Indianapolis, IN - Long-term therapy with raloxifene (Evista, Eli Lilly) didn't influence the risk of CVD but apparently protected against development of invasive breast cancer in a preliminary analysis from the large, placebo-controlled Raloxifene Use for the Heart (RUTH) study, according to a statement released by the drug's marketer. Raloxifene, a selective estrogen-receptor modulator currently available in the US for the treatment of osteoporosis, mimics many effects of estrogen.

RUTH encompassed more than 10 000 women from 26 countries who had heart disease or major CV risk factors and who were randomized to either 60-mg raloxifene daily or placebo. Enrollment ended in 2001, and follow-up has ranged up to seven years.

Summarizing the study's preliminary primary outcomes, the Lilly press release said that:

• Active therapy, compared with placebo, "did not increase or decrease" the composite end point of fatal MI, fatal coronary disease, or hospitalization for acute coronary syndromes."
• But it did "decrease the end point of invasive breast cancer compared with placebo."

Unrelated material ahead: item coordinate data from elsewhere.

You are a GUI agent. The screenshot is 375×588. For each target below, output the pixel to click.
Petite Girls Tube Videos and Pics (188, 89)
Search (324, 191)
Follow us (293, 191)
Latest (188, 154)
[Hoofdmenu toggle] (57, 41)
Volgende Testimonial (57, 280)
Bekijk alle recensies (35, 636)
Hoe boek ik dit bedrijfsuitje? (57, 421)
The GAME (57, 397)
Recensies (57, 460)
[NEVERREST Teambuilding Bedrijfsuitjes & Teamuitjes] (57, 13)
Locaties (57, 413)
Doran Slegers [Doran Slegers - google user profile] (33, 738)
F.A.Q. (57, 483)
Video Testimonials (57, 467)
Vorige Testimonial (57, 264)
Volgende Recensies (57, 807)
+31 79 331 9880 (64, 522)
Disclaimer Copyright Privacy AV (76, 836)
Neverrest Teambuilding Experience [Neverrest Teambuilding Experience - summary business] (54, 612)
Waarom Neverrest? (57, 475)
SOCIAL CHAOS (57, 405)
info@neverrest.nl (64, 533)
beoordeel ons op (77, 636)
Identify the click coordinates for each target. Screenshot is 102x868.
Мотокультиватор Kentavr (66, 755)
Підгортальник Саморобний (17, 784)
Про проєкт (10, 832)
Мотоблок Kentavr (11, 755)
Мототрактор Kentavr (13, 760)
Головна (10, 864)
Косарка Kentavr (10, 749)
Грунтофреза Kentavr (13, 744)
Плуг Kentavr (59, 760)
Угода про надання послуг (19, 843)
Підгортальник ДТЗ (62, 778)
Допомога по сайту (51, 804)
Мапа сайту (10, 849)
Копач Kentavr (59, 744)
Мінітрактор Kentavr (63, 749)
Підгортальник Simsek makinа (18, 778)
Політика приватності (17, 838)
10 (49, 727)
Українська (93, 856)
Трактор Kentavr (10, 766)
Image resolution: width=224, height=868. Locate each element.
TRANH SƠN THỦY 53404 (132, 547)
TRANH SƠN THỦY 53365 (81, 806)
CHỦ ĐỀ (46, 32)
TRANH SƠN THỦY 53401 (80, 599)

As for the secondary end points:

• There were no differences in all-cause or CV mortality or in stroke rates between the two treatment arms.
• "However, there was an increase in stroke mortality, but the overall incidence was low."
• The risk of venous thromboembolic events was increased among actively treated women, a finding consistent with the drug's current labeling.

"Physicians should be aware that the modest reduction of low-density-lipoprotein cholesterol, previously seen in Evista's clinical trials and currently reflected in the label, did not translate into cardioprotection in the RUTH study," Lilly chief medical officer Dr Alan Breier is quoted as saying. The company will pursue with the US Food and Drug Administration a labeling addition based on the trial's breast-cancer findings.